• **DOCUMENT TEXT**
- - - -
I saw CTI registers are within 4KiB (0x1000), we can don't convert
standard regiserts and only convert to QCOM register based on the
standard ones.  So you can drop the cti_normal_offset strucuture and
only have a cti_reg_qcom_offset[] struct:

  static const u32 cti_extended_offset[] = {
  	[CTIINTACK]		= QCOM_CTIINTACK,
  	[CTIAPPSET]		= QCOM_CTIAPPSET,
  	[CTIAPPCLEAR]		= QCOM_CTIAPPCLEAR,
  	[CTIAPPPULSE]		= QCOM_CTIAPPPULSE,
  	[CTIINEN]		= QCOM_CTIINEN,
        ...
  };

Then you could create two helpers for register address:

    static void __iomem *cti_reg_addr_with_nr(struct cti_drvdata *drvdata,
                                              u32 reg, u32 nr)
    {
        /* convert to qcom specific offset */
        if (unlikely(drvdata->is_qcom_cti))
            reg = cti_extended_offset[reg];

        return drvdata->base + reg + sizeof(u32) * nr;
    }

    static void __iomem *cti_reg_addr(struct cti_drvdata *drvdata, u32 reg)
    {
        return cti_reg_addr_with_nr(drvdata, reg, 0);
    }

>  /*
>   * CTI devices can be associated with a PE, or be connected to CoreSight
> @@ -70,15 +119,16 @@ void cti_write_all_hw_regs(struct cti_drvdata *drvdata)
>  
>  	/* write the CTI trigger registers */
>  	for (i = 0; i < config->nr_trig_max; i++) {
> -		writel_relaxed(config->ctiinen[i], drvdata->base + CTIINEN(i));
> +		writel_relaxed(config->ctiinen[i],
> +			       drvdata->base + cti_offset(drvdata, INDEX_CTIINEN, i));

writel_relaxed(config->ctiinen[i],
               cti_reg_addr_with_nr(drvdata, CTIINENn, i));

And apply for the same cases below.

>  	/* other regs */
> -	writel_relaxed(config->ctigate, drvdata->base + CTIGATE);
> -	writel_relaxed(config->asicctl, drvdata->base + ASICCTL);
> -	writel_relaxed(config->ctiappset, drvdata->base + CTIAPPSET);
> +	writel_relaxed(config->ctigate, drvdata->base + cti_offset(drvdata, INDEX_CTIGATE, 0));

writel_relaxed(config->ctigate, cti_reg_addr(drvdata, CTIGATE));

And apply for the same cases below.
- - - -
• **GIVEN DATA**
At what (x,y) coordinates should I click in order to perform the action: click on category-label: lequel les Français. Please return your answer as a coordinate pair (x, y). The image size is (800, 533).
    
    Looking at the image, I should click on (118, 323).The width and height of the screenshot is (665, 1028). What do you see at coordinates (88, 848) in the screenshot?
- - - -
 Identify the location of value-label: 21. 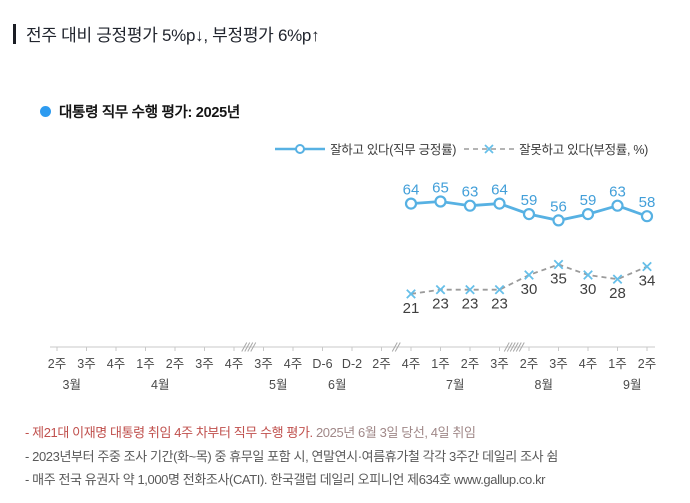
- - - -
• **QUESTIONS**
(A) In the CTI register review, rewrite the passage that begins at the words "static const u32" and stops after "reg, u32 nr)". Replace every "cti_extended_offset" in it with "cti_qcom_offset".
(B) Which register indices appear in square brackets as keys in the cti_extended_offset array of the CTI register review?
(C) Write the next part of the CTI register code review, continuing after its final sentence.

• **ANSWER SECTION**
(A)
static const u32 cti_qcom_offset[] = {
  	[CTIINTACK]		= QCOM_CTIINTACK,
  	[CTIAPPSET]		= QCOM_CTIAPPSET,
  	[CTIAPPCLEAR]		= QCOM_CTIAPPCLEAR,
  	[CTIAPPPULSE]		= QCOM_CTIAPPPULSE,
  	[CTIINEN]		= QCOM_CTIINEN,
        ...
  };

Then you could create two helpers for register address:

    static void __iomem *cti_reg_addr_with_nr(struct cti_drvdata *drvdata,
                                              u32 reg, u32 nr)

(B) CTIINTACK, CTIAPPSET, CTIAPPCLEAR, CTIAPPPULSE, CTIINEN

(C)
[...]

> @@ -394,8 +447,8 @@ int cti_channel_trig_op(struct device *dev, enum cti_chan_op op,
>  
>  	/* update the local register values */
>  	chan_bitmask = BIT(channel_idx);
> -	reg_offset = (direction == CTI_TRIG_IN ? CTIINEN(trigger_idx) :
> -		      CTIOUTEN(trigger_idx));
> +	reg_offset = (direction == CTI_TRIG_IN ? cti_offset(drvdata, INDEX_CTIINEN, trigger_idx) :
> +			cti_offset(drvdata, INDEX_CTIOUTEN, trigger_idx));

For readable, we can improve a bit with code alignment:

  reg_offset = (direction == CTI_TRIG_IN) ? cti_reg_addr_with_nr(drvdata, CTIINENn, trigger_idx) :
                                            cti_reg_addr_with_nr(drvdata, CTIOUTENn, trigger_idx);

[...]

> @@ -981,9 +1035,28 @@ static int cti_probe(struct amba_device *adev, const struct amba_id *id)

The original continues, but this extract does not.